February 8, 2011 at 3:44 am (Papua New Guinea, PNG) (, , , , , , , , , , , )

I’m reminded of something that happened in Maprik in the East Sepik District in 1970.

David Hay, the Administrator of PNG, and his wife, Alison, were on a visit to outstations and sub-district administrative centres in the Territory prior to them leaving.

On arriving in Maprik they were to stay with the Assistant District Commissioner (ADC). On learning that the ADC was living with a woman without the benefit of nuptials, Alison refused to stay with them, and David Hay and his wife were housed elsewhere.

Let us project ourselves to present-day Australia. Julia Gillard, our PM, is living with a man without the benefit of nuptials, and apparently it’s not considered good form to even comment, poor Alison!

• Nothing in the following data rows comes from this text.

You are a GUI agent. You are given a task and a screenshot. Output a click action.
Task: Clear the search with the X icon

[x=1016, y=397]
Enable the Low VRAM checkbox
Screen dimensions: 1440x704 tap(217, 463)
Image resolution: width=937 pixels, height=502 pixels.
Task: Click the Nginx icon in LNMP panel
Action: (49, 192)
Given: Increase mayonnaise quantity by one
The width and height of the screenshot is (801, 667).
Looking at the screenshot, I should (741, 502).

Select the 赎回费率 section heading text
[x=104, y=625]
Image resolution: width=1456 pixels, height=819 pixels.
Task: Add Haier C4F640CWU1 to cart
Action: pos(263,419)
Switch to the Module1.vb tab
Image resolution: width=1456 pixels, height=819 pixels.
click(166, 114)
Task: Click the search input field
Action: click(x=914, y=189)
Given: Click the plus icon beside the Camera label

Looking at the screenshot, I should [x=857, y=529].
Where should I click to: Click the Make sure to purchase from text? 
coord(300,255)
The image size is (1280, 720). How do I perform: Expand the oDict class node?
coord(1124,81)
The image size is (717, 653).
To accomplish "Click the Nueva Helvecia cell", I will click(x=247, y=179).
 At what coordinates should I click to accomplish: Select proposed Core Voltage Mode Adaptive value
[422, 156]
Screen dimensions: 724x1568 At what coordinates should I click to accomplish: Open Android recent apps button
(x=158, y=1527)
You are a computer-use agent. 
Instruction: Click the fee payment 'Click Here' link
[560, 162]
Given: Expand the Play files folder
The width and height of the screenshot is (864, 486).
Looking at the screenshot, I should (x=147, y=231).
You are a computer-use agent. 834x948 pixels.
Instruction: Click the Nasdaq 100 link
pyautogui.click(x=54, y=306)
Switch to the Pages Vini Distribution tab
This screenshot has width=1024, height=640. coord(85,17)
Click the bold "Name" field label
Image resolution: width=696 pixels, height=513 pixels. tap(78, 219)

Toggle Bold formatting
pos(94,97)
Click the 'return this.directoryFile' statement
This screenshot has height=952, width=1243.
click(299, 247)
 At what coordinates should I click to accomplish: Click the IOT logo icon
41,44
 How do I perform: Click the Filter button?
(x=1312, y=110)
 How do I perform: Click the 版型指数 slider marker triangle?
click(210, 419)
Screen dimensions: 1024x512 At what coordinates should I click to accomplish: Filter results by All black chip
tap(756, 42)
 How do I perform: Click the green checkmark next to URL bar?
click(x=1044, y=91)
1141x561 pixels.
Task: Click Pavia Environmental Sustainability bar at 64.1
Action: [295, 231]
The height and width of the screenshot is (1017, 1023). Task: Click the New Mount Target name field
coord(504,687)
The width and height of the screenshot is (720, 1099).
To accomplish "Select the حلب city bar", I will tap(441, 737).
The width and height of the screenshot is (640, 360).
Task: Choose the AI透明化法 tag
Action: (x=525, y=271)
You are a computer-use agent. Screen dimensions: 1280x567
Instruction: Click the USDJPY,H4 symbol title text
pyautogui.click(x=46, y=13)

I do really think Julia would be doing herself and the Australian community a favour if she regulated her association with ‘the first bloke’, Tim Mathieson. You can’t tell me that her travelling overseas with Tim creates a good impression in conservative countries in Asia, Africa and South America to say nothing of Australasia and the Pacific Islands, where there are many ‘Alisons’ still alive.

So Julia, get your act together and make an honest man of Tim, if not for yourself at least for your country! 

Queen Victoria, it is said, would shut her eyes and think of England when making love to Albert. I’m certainly not asking Julia to emulate her in this, but only to share Queen Victoria’s abounding love of country.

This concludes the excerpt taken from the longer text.